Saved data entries
━━━━━━━━━━━━━━━━

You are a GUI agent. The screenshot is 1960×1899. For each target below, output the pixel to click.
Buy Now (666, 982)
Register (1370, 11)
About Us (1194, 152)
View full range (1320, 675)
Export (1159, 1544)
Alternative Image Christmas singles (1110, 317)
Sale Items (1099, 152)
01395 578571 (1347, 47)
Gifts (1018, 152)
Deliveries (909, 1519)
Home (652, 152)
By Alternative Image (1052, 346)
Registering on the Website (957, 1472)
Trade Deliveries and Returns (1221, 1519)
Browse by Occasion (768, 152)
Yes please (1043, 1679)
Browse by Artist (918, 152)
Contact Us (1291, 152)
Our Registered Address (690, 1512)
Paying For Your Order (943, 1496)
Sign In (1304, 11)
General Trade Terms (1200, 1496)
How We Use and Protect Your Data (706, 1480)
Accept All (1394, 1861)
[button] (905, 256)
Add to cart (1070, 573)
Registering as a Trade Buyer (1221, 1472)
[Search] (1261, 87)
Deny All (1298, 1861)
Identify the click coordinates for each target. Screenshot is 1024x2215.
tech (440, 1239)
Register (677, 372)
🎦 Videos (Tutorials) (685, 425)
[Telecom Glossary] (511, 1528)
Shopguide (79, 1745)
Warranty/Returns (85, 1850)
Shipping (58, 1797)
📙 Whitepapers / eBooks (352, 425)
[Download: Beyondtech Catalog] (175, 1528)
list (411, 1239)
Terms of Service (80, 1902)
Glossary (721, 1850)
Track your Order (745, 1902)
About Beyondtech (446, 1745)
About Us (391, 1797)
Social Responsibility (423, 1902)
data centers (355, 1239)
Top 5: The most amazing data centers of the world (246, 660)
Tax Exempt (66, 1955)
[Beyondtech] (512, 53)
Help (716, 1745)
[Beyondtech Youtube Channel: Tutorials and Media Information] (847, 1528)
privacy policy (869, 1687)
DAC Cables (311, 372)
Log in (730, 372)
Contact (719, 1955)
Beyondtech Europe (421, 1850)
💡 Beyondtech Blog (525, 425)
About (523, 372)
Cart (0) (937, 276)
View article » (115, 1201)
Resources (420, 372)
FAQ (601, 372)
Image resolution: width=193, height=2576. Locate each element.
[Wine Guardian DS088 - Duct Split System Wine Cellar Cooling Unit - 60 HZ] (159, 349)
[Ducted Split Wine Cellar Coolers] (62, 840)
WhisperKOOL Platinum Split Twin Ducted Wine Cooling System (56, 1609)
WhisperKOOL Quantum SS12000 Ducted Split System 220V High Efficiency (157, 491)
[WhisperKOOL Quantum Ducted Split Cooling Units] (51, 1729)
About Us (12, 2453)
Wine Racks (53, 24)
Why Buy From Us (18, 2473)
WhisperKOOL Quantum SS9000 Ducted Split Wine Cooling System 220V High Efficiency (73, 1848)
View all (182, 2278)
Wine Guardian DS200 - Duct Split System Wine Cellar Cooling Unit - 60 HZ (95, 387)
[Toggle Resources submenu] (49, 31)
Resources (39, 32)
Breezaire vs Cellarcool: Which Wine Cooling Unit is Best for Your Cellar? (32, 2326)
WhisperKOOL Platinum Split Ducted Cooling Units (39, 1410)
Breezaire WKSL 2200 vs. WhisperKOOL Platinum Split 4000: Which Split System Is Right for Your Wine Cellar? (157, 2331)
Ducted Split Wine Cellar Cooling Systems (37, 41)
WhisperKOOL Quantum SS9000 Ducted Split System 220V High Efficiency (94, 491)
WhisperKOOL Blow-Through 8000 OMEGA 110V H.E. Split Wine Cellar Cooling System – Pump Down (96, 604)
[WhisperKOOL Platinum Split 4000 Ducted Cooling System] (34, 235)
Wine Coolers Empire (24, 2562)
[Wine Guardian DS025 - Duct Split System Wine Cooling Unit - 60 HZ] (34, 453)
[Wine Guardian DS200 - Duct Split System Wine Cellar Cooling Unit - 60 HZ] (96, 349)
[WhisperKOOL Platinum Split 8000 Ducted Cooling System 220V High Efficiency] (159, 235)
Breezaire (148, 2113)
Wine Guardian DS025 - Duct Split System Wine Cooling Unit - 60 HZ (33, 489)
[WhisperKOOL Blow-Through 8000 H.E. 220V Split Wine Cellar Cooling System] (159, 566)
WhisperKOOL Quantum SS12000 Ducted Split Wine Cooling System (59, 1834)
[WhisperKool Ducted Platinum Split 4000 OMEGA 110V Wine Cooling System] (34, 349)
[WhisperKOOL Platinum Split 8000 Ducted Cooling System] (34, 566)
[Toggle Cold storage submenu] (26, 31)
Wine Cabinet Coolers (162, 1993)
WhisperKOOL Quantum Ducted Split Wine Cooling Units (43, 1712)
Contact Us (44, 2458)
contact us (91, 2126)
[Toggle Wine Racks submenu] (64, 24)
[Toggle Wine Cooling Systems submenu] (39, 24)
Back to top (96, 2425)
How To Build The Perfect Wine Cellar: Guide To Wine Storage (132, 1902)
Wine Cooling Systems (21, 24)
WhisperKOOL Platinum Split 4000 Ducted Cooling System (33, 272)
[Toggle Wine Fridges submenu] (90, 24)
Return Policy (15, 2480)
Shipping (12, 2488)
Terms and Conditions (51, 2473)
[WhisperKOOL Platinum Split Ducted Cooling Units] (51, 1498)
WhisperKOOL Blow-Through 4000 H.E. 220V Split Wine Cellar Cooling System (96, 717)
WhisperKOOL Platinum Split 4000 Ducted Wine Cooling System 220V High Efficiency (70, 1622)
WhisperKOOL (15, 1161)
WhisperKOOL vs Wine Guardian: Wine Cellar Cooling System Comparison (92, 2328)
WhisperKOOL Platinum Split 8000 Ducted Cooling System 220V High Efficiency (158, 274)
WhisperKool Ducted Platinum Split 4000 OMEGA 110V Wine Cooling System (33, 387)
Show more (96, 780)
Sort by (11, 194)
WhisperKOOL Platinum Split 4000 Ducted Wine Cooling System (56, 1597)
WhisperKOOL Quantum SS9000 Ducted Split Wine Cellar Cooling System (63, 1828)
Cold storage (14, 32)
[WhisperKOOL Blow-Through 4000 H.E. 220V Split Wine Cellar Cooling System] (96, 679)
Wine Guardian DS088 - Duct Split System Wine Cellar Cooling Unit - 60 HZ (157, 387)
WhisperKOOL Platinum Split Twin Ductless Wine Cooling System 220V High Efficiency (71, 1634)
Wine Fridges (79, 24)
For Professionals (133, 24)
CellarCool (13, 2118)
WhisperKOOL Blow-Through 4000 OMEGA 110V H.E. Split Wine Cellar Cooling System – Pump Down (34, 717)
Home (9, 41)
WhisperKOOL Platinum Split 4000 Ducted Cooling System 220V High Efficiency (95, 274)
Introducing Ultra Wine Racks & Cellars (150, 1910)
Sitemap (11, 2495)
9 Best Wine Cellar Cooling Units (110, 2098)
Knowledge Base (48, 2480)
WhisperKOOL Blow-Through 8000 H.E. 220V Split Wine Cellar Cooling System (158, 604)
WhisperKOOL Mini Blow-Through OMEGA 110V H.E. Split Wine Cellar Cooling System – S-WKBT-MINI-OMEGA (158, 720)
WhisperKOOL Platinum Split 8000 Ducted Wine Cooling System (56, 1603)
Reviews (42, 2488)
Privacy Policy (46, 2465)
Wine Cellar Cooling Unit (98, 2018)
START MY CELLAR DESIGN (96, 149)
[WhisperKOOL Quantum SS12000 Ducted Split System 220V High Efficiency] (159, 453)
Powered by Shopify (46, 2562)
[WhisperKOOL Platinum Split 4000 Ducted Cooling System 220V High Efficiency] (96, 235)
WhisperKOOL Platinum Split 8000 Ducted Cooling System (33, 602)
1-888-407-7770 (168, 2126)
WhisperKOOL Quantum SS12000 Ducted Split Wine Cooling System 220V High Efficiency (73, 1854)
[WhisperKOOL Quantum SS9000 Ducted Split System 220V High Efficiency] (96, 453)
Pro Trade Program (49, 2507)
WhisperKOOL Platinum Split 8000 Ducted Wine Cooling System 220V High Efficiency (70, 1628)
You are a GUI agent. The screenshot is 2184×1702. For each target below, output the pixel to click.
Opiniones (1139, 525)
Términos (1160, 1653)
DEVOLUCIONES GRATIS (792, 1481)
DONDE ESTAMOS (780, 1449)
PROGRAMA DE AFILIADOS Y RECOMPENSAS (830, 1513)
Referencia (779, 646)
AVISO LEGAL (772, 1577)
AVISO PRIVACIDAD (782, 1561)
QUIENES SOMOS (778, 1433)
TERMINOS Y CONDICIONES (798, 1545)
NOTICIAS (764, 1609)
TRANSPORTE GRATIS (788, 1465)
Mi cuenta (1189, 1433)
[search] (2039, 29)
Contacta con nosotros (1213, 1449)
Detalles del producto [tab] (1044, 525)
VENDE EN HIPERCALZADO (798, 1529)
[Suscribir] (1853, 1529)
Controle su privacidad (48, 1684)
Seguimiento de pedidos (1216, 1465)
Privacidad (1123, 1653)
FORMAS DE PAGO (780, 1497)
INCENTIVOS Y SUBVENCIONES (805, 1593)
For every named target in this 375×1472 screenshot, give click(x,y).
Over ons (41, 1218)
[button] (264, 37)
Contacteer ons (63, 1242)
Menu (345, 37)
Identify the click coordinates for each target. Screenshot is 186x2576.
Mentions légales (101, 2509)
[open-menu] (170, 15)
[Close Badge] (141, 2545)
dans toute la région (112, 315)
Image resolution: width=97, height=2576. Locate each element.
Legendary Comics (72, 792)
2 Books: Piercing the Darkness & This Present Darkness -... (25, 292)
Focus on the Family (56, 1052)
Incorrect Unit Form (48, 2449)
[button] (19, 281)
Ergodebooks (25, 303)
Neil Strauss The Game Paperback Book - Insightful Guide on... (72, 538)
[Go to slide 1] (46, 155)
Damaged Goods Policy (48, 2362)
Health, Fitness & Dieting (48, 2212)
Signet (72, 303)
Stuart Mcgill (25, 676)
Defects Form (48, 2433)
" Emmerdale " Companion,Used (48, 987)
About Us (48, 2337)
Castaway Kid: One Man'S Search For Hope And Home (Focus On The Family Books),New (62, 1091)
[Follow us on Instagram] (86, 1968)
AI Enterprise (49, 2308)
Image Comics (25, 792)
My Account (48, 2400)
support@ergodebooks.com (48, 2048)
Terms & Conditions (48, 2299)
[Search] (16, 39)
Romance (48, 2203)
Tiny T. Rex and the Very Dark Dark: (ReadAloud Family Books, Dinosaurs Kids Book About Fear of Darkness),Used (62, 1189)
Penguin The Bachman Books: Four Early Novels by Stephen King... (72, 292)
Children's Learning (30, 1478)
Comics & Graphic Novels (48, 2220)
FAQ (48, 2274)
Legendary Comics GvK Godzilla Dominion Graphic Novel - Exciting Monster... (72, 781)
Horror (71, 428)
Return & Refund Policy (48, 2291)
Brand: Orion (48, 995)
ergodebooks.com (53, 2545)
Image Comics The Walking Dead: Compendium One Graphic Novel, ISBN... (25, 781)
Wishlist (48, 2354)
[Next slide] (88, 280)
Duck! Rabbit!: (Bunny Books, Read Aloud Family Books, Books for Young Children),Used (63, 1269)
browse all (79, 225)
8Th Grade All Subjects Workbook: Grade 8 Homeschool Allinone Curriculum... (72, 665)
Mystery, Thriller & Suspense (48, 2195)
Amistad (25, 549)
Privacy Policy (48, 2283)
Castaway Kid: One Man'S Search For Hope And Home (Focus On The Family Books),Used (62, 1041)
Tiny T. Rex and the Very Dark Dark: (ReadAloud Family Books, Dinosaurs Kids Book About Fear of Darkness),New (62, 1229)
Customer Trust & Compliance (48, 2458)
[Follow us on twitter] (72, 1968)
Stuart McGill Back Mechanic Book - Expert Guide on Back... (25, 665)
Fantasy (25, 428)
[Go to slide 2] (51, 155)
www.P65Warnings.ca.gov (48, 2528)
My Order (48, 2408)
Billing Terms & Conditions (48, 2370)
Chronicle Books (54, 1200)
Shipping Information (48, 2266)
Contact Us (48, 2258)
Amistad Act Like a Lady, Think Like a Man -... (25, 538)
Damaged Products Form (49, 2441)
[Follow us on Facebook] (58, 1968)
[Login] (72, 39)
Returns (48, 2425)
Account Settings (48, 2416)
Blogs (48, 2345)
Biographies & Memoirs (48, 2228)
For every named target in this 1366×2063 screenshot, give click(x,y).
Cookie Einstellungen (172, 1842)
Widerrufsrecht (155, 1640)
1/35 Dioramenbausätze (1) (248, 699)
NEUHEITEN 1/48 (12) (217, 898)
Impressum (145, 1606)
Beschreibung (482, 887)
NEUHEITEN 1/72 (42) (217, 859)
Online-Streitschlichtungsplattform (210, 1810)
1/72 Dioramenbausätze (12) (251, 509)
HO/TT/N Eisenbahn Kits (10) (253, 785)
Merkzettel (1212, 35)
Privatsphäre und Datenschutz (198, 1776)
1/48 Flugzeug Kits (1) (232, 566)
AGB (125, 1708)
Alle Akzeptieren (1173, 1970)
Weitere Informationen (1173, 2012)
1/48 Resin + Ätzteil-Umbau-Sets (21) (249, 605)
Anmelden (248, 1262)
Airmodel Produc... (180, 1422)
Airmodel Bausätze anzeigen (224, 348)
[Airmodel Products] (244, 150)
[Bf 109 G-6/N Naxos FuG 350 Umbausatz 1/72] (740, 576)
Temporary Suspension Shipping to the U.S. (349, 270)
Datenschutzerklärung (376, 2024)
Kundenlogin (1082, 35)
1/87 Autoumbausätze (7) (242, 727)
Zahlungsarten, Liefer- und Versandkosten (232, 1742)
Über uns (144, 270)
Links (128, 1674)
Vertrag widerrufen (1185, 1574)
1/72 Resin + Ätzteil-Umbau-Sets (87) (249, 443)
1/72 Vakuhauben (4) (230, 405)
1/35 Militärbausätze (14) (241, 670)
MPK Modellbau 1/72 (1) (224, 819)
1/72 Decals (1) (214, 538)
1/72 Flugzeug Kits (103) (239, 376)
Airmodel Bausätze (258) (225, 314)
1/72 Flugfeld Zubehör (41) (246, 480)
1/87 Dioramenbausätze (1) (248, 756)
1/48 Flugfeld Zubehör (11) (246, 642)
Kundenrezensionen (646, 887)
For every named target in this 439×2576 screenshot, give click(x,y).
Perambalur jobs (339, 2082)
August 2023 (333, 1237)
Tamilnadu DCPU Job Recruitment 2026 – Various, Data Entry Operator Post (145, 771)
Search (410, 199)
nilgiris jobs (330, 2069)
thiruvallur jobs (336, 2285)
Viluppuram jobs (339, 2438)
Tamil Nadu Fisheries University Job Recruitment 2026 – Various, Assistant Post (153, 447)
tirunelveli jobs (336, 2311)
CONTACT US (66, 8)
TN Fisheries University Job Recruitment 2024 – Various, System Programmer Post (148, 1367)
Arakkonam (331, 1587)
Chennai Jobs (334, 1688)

━━━━━━━━━━━━━━━━

Your task: From the records above, copy only the lines starting with the line that holds "Browse by Artist (918, 152)" and going on through the line that holds "[button] (905, 256)", exactly as written.

Result:
Browse by Artist (918, 152)
Contact Us (1291, 152)
Our Registered Address (690, 1512)
Paying For Your Order (943, 1496)
Sign In (1304, 11)
General Trade Terms (1200, 1496)
How We Use and Protect Your Data (706, 1480)
Accept All (1394, 1861)
[button] (905, 256)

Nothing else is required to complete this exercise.